Jim Jarmusch's Only Lovers Left Alive and the quandary of the cooler than thou

Jim Jarmusch's Only Lovers Left Alive left me half-appalled and half-impressed. Given his indie-status as the writer/director of Mystery Train (1989) and Down by Law (1986), I have much respect for Jarmusch's work, but his current vision of Adam and Eve (Tom Hiddleston and Tilda Swinton) raises many questions, like, Did Jarmusch really name them Adam and Eve? Beyond the movie's impulse to celebrate guitars, writers, books, rock and roll, and night-time Detroit, is there a plot? Have I seen two characters more self-congratulatory than the ultra-cultured Adam and Eve as they strut about night-time Tangier in nicely contrasting outfits? Did Eve really just look up and mention the "magical musical diamond in the sky" like some ersatz variation on a lyric from Pink Floyd's Dark Side of the Moon?

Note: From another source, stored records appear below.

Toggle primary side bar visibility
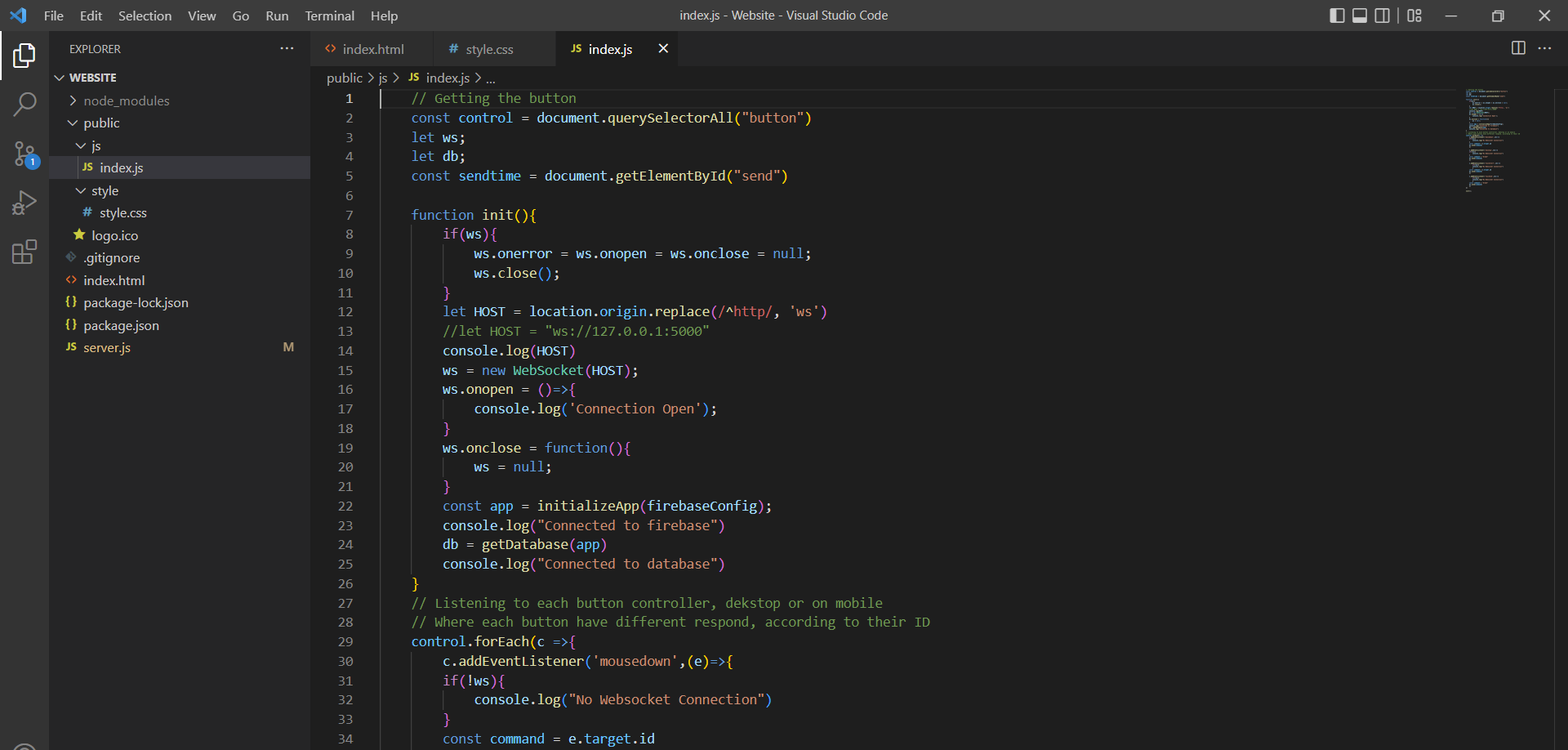(x=1337, y=16)
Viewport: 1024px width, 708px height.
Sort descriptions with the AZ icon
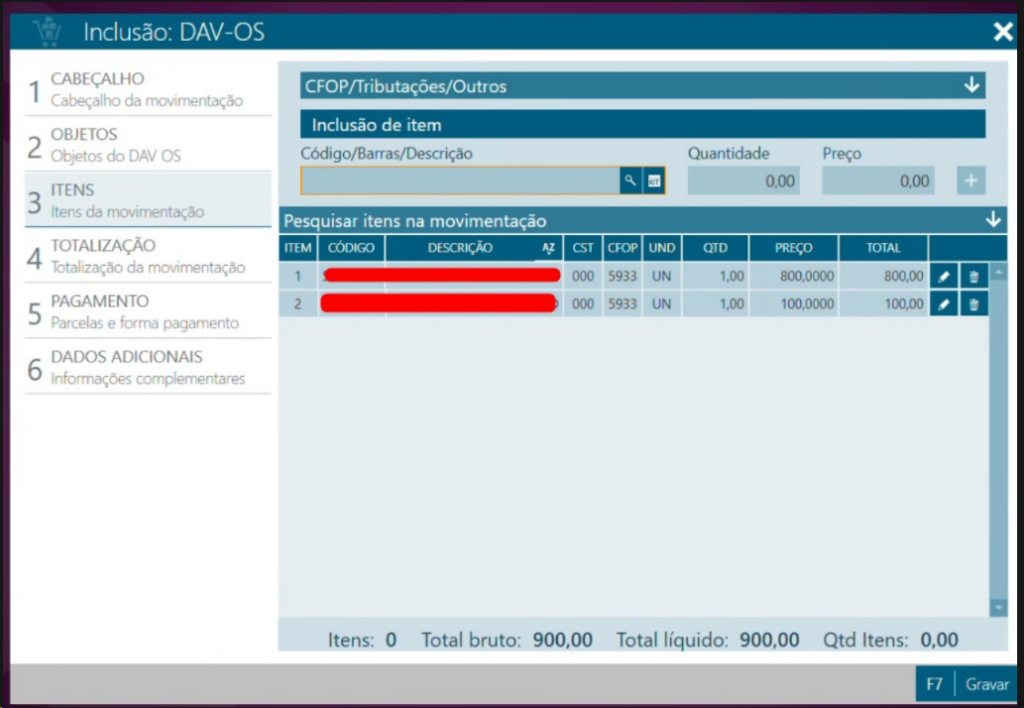coord(548,248)
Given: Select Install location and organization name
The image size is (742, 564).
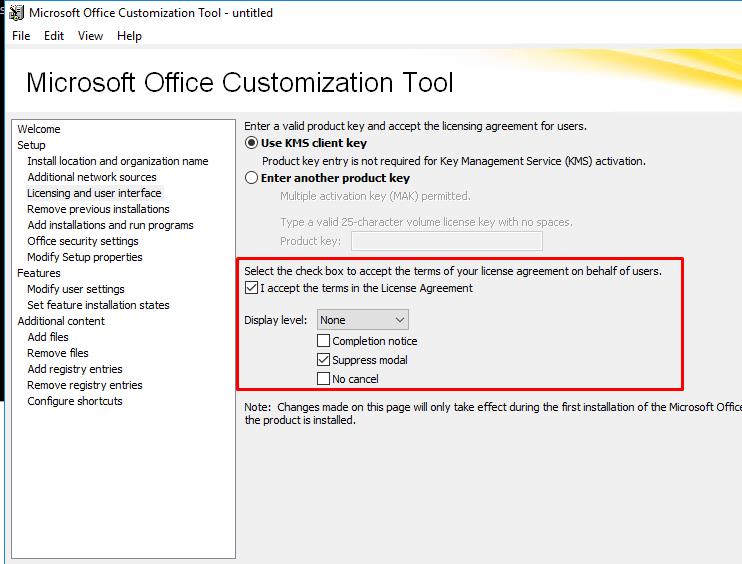Looking at the screenshot, I should pos(117,161).

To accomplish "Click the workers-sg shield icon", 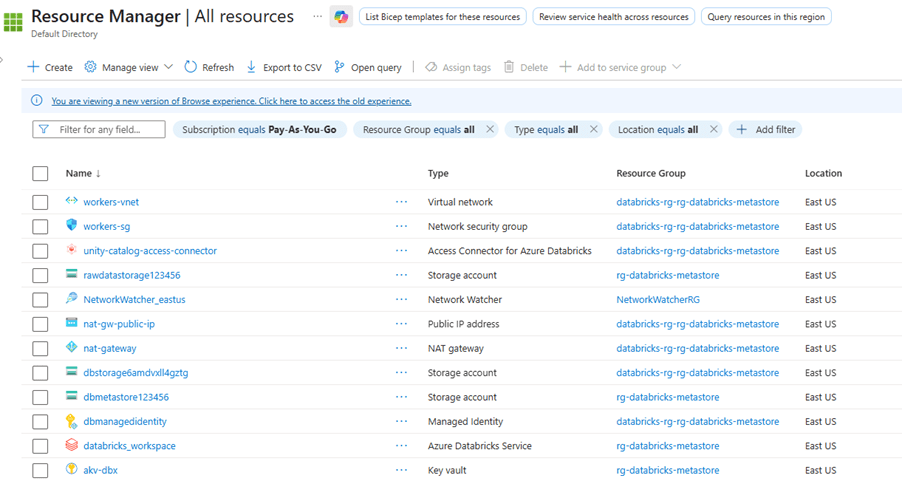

I imagine that Jarmusch must live with a lot of romantic pressure on his own creativity, so once he figures out what he finds to be cool, be it Tom Waits or New Orleans or the Sun Studio in Memphis, then he can make his movie and damn whatever anyone else thinks. I respect his aesthetic of the endlessly fetishized, but still . . . If a movie prefers to ogle a 1960's Silvertone, a collection of uber-tasteful books (Kafka, Infinite Jest, etc.), and Jack White's childhood home, can one still legitimately wonder about little things like dramatic tension? Both Adam and Eve occupy so much of their time sleeping during the day, affecting poses that recall Bowie and Deneuve in The Hunger of 1983 (sunglasses at night), and generally slinking around in muted pseudo-rock star glamour, one is left wondering when this movie will come to life (the movie's title anticipates this critique). Adam especially often seems reluctant to wake up, and why would he? What motivates him to fully engage in this inferior century amidst such sad humans?

Meanwhile, a plot of a sort develops when Ava (Mia Wasikowska) suddenly appears as Eve's evil LA younger sister (you can tell she's related because they all have long shaggy hair). She meets nothing but disapproval from Adam, but she does succeed in getting the jaded couple over to a Detroit nightclub where they can jam languidly to the decadent tunes of White Hills in a manner very reminiscent of the opening scene in The Hunger with Bauhaus's lead singer Peter Murphy twitching to "Bela Lugosi's Dead." Ava brings undead life to the movie because she still seems capable of doing something unexpected, which serves to further emphasize how much the central twosome have congealed in their amber of cool. In comparison to Only Lovers Left Alive, things happen in The Hunger. Bowie's character John Blaylock ages 100 years in a day, Deneuve's Miriam finds herself attracted to Susan Sarandon, but Adam and Eve tend to be too demurely iconic to have much going on.

One can see why Swinton would choose this vehicle as another variant on her sleeping Art exhibit, but I much prefer the mockery implicit in her role as the communist crackpot authority figure Minister Mason in Snowpiercer. Hiddleston, meanwhile, goes shirtless in leather pants in his semi-derelict but tasteful Detroit home, his character full of disdain for his rock 'n roll fame (in part due to his desire to be not known). Adam has a wall with pictures of various writers (Twain, Dickinson, Billie Holiday, Joe Strummer) all over it, but one gets the impression that he carries nothing but contempt for our present, the 21st century and its petty distractions. Given the way Jarmusch works, his scenes tend to rigidify into tableaus like famous paintings in the Louvre ("Vampires Weeping on an Oriental Rug").

I do like much of what Jarmusch trains his eye on, especially the abandoned buildings of Detroit, but the fagged-out world-weary characters at the center of Only Lovers Left Alive suffer from an all-encompassing ennui that threatens to engulf this viewer as well. When Ava angrily calls Adam and Eve "condescending snobs," I fully understand what she means.